begin Records provided
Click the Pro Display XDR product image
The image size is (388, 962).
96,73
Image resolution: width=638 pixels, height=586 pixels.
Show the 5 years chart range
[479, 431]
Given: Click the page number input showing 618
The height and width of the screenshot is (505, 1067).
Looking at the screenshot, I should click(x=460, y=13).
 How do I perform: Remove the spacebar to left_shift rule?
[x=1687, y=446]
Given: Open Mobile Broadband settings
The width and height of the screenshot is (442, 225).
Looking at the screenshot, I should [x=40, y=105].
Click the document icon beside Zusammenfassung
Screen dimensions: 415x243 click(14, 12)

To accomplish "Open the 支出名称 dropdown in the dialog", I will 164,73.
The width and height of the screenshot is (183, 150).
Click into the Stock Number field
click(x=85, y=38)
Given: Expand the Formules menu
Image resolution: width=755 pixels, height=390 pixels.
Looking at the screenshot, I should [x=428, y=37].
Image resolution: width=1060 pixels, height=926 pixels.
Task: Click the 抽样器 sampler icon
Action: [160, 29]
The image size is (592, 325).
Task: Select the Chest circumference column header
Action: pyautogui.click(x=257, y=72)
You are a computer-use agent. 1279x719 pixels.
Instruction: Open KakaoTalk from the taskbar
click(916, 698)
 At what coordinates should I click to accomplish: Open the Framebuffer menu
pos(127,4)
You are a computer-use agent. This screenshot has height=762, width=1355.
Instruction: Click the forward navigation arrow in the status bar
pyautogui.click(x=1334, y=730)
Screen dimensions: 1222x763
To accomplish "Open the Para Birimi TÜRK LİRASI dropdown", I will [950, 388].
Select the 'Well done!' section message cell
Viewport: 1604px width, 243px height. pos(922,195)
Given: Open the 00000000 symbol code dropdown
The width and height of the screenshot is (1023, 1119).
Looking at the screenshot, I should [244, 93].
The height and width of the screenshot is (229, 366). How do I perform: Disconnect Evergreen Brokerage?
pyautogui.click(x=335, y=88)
end Records provided
▸ Request: Copy every one of the rows above word for word, with nothing left out or changed.

▸ Solution to this exercise:
Click the Pro Display XDR product image
The image size is (388, 962).
96,73
Image resolution: width=638 pixels, height=586 pixels.
Show the 5 years chart range
[479, 431]
Given: Click the page number input showing 618
The height and width of the screenshot is (505, 1067).
Looking at the screenshot, I should click(x=460, y=13).
 How do I perform: Remove the spacebar to left_shift rule?
[x=1687, y=446]
Given: Open Mobile Broadband settings
The width and height of the screenshot is (442, 225).
Looking at the screenshot, I should [x=40, y=105].
Click the document icon beside Zusammenfassung
Screen dimensions: 415x243 click(14, 12)

To accomplish "Open the 支出名称 dropdown in the dialog", I will 164,73.
The width and height of the screenshot is (183, 150).
Click into the Stock Number field
click(x=85, y=38)
Given: Expand the Formules menu
Image resolution: width=755 pixels, height=390 pixels.
Looking at the screenshot, I should [x=428, y=37].
Image resolution: width=1060 pixels, height=926 pixels.
Task: Click the 抽样器 sampler icon
Action: [160, 29]
The image size is (592, 325).
Task: Select the Chest circumference column header
Action: pyautogui.click(x=257, y=72)
You are a computer-use agent. 1279x719 pixels.
Instruction: Open KakaoTalk from the taskbar
click(916, 698)
 At what coordinates should I click to accomplish: Open the Framebuffer menu
pos(127,4)
You are a computer-use agent. This screenshot has height=762, width=1355.
Instruction: Click the forward navigation arrow in the status bar
pyautogui.click(x=1334, y=730)
Screen dimensions: 1222x763
To accomplish "Open the Para Birimi TÜRK LİRASI dropdown", I will [950, 388].
Select the 'Well done!' section message cell
Viewport: 1604px width, 243px height. pos(922,195)
Given: Open the 00000000 symbol code dropdown
The width and height of the screenshot is (1023, 1119).
Looking at the screenshot, I should [244, 93].
The height and width of the screenshot is (229, 366). How do I perform: Disconnect Evergreen Brokerage?
pyautogui.click(x=335, y=88)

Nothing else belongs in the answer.